DOCUMENT PASSAGE:
+ + +
Use a callback for token-by-token output:

chat.CompleteChatStreaming(messages, settings, [](const ChatCompletionCreateResponse& chunk) {
    if (!chunk.choices.empty() && chunk.choices[0].delta) {
        std::cout << chunk.choices[0].delta->content << std::flush;
    }
});

Chat Settings

Tune generation parameters per request:

ChatSettings settings;
settings.temperature = 0.7f;
settings.max_tokens = 256;
settings.top_p = 0.9f;
settings.frequency_penalty = 0.5f;

Audio Transcription

OpenAIAudioClient audio(*model);

// One-shot transcription
auto result = audio.TranscribeAudio(R"(C:\path\to\audio.wav)");
std::cout << result.text << "\n";

// Streaming transcription
audio.TranscribeAudioStreaming(R"(C:\path\to\audio.wav)", [](const AudioCreateTranscriptionResponse& chunk) {
    std::cout << chunk.text;
});

Tool Calling

See sample/main.cpp (Example 5) for a full tool-calling walkthrough.

Web Service

Start an OpenAI-compatible REST endpoint for use by external tools or processes:

Configuration config{"MyApp"};
config.web = WebServiceConfig{ "http://127.0.0.1:5000" };
Manager::Create(std::move(config));

Manager::Instance().StartWebService();
auto urls = Manager::Instance().GetWebServiceEndpoints();
for (const auto& url : urls)
    std::cout << "Listening on: " << url << "\n";

// ... use the service ...

Manager::Instance().StopWebService();

Execution Providers

Discover and download execution providers for hardware acceleration:

// Discover available EPs
auto eps = manager.DiscoverEps();
for (const auto& ep : eps) {
    std::cout << ep.name << " — registered: " << (ep.is_registered ? "yes" : "no") << "\n";
}

// Download and register all EPs with progress
std::string currentEp;
auto result = manager.DownloadAndRegisterEps([&](const std::string& epName, double percent) {
    if (epName != currentEp) {
        if (!currentEp.empty()) std::cout << "\n";
        currentEp = epName;
    }
    std::cout << "\r  " << epName << "  " << percent << "%" << std::flush;
});
std::cout << "\n";

// Or download specific EPs only
auto result2 = manager.DownloadAndRegisterEps({"WebGpuExecutionProvider"});

// Check results
if (result.success) {
    for (const auto& ep : result.registered_eps)
        std::cout << "Registered: " << ep << "\n";
}

Using the Prebuilt SDK (Zip)
+ + +
WORK TASK:
Please list every generation parameter that the SDK usage passage sets on the ChatSettings object, along with the value assigned to each.

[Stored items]
+ + +
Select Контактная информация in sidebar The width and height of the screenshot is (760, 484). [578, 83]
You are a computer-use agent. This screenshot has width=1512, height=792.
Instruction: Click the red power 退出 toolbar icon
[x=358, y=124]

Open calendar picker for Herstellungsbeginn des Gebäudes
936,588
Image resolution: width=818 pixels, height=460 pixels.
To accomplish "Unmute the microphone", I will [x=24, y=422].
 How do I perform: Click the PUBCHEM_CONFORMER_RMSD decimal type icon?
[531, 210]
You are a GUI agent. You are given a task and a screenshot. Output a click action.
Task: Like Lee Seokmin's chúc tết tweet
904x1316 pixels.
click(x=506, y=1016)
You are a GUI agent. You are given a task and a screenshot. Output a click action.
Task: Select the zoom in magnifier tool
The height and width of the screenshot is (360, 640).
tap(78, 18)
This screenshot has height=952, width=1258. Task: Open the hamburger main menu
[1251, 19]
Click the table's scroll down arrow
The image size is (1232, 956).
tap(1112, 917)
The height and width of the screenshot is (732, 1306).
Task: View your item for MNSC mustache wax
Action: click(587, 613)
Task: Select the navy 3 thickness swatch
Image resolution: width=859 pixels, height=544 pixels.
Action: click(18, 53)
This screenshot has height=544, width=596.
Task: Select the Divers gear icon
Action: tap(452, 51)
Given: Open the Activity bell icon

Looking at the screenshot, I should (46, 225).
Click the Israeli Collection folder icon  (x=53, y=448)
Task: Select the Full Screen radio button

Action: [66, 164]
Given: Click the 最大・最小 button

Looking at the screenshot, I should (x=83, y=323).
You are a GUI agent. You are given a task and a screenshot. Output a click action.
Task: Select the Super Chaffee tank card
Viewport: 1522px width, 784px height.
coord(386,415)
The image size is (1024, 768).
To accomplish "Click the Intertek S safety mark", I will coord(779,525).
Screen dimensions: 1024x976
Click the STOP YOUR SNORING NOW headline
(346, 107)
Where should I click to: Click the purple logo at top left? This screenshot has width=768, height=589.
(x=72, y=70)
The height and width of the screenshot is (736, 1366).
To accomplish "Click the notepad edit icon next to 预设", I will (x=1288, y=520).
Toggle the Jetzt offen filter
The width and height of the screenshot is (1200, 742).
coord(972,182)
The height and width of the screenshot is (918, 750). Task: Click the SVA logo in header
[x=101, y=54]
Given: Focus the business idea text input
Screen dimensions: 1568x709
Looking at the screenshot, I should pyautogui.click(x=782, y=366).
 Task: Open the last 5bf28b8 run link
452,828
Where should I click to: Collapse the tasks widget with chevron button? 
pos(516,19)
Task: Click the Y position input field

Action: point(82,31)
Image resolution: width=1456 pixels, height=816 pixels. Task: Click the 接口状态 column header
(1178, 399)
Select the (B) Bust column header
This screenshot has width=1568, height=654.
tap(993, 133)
+ + +
RESULT OF THIS TASK:
- temperature: 0.7f
- max_tokens: 256
- top_p: 0.9f
- frequency_penalty: 0.5f